> Work request
Below are the records; give again exactly the line with "Image resolution: width=1920, height=1365.", the line with "New york (1264, 32)", and each line that lies between them, and nothing besides.

> Dataset extract

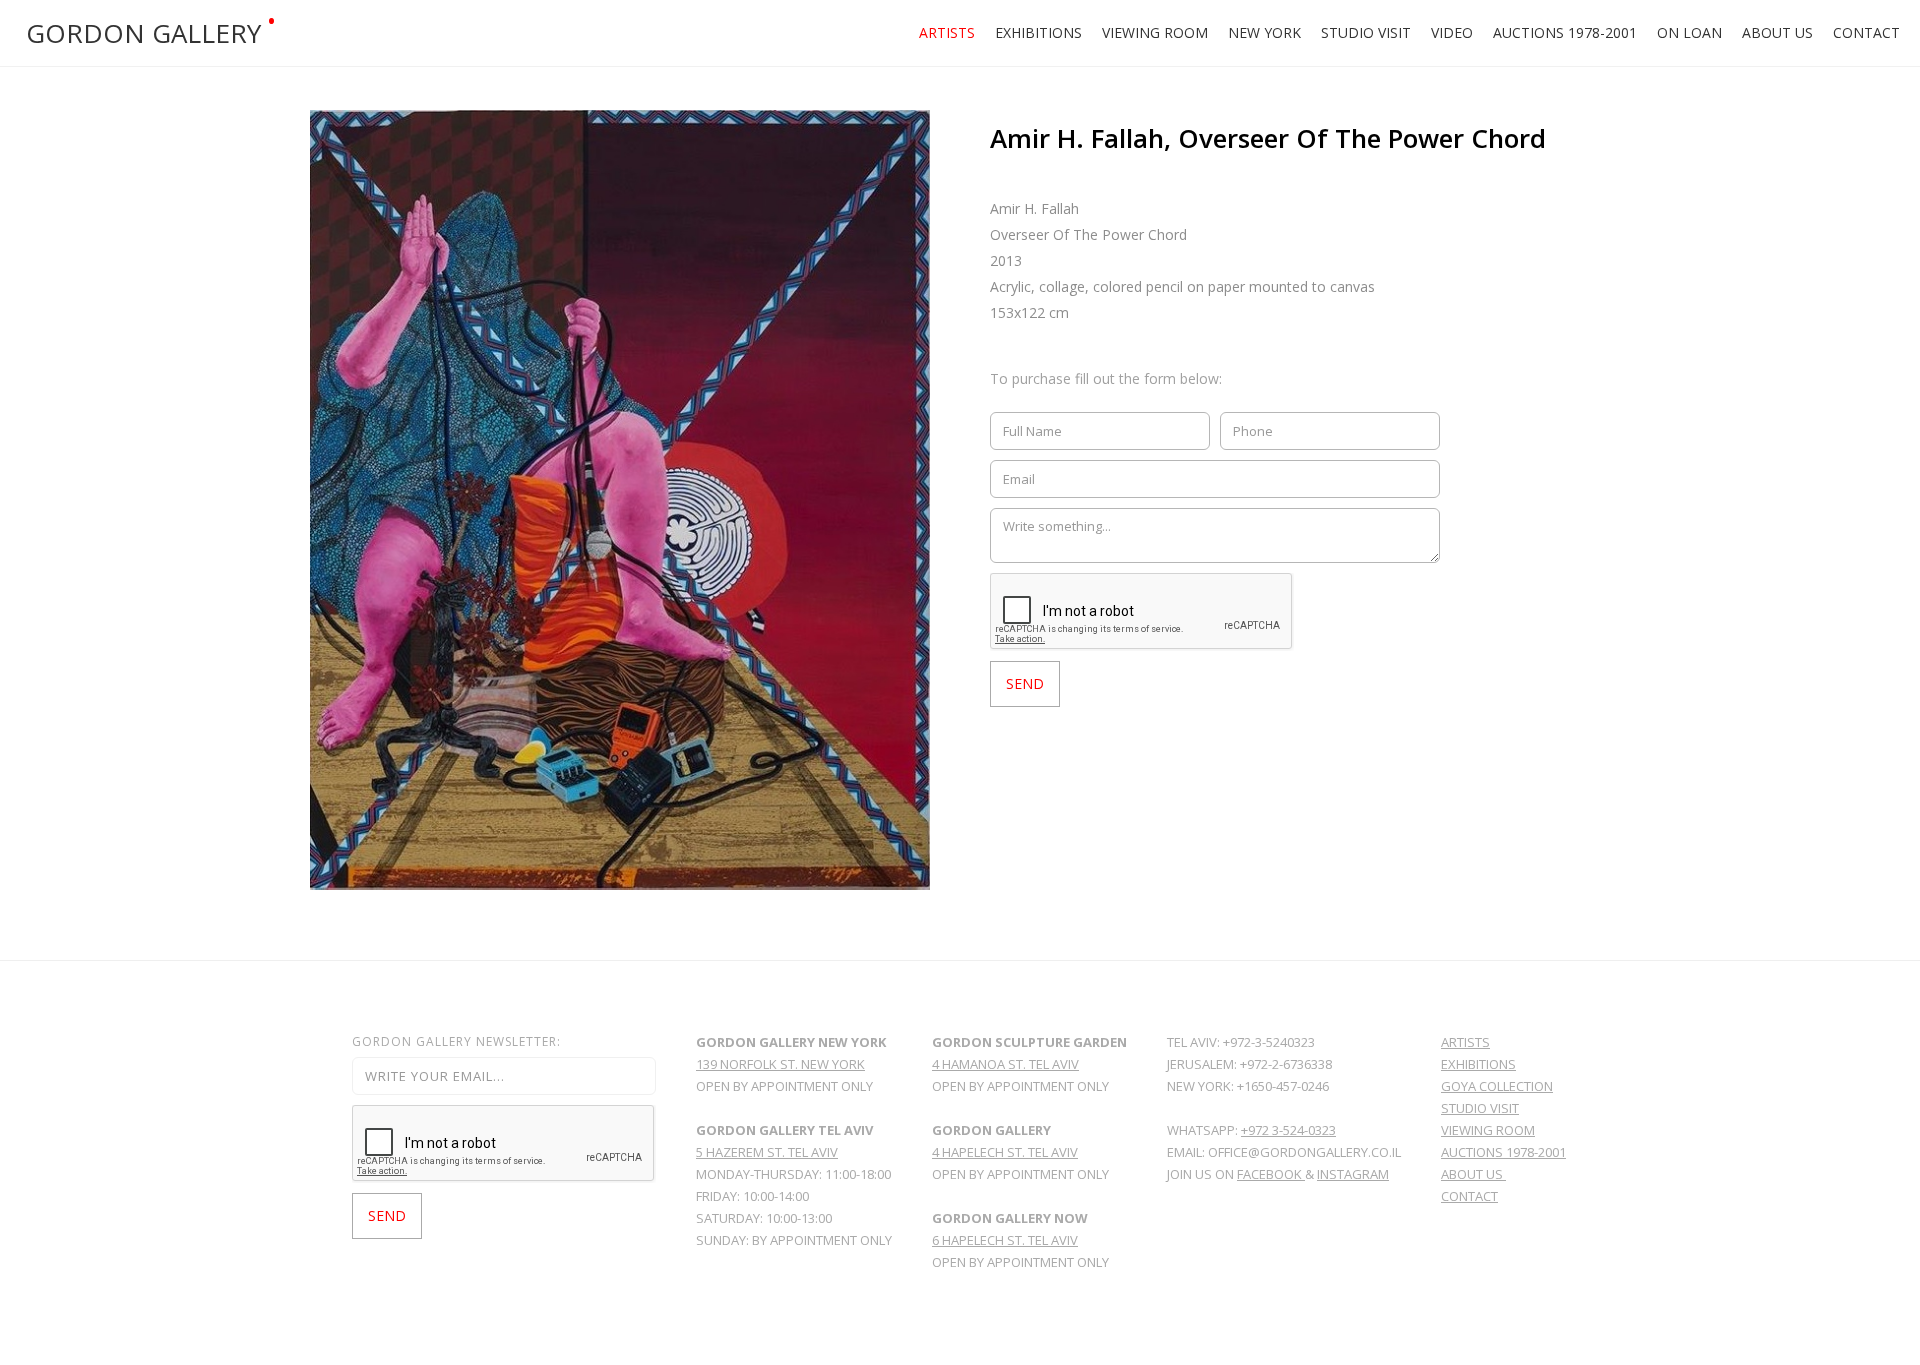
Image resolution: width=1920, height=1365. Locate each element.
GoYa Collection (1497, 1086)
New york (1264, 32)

* * *

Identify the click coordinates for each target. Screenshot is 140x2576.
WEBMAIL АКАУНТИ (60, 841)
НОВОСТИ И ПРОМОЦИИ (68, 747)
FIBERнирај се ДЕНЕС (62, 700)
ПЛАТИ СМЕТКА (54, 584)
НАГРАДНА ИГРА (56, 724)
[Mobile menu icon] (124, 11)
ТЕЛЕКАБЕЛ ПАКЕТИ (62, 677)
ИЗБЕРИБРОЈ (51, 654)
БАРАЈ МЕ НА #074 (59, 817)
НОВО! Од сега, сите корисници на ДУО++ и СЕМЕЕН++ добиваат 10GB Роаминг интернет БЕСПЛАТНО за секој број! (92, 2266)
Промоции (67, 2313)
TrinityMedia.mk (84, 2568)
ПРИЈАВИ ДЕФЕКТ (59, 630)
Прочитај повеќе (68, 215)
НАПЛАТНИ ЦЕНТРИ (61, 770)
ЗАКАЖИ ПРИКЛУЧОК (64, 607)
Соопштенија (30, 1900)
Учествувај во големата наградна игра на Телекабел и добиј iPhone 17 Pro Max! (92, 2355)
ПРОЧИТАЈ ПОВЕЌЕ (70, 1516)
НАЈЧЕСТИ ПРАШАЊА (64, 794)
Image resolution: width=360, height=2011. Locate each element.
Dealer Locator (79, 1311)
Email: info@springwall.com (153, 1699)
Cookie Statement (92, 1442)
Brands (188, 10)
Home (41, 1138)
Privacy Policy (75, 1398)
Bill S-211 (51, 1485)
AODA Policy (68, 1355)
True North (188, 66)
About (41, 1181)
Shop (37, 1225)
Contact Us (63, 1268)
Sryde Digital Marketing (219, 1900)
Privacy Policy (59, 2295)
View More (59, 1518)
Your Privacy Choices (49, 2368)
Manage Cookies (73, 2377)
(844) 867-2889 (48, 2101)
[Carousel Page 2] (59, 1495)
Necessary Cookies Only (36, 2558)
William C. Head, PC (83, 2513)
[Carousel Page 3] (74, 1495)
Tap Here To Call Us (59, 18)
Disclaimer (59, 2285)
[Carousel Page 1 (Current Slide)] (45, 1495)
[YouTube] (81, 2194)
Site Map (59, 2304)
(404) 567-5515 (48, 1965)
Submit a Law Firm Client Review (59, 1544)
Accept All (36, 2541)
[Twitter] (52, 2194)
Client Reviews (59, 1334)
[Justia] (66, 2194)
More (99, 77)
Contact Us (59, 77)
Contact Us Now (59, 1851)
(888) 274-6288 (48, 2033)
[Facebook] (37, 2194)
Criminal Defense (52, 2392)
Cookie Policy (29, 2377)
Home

> Exercise answer
Image resolution: width=1920, height=1365. Locate each element.
GoYa Collection (1497, 1086)
New york (1264, 32)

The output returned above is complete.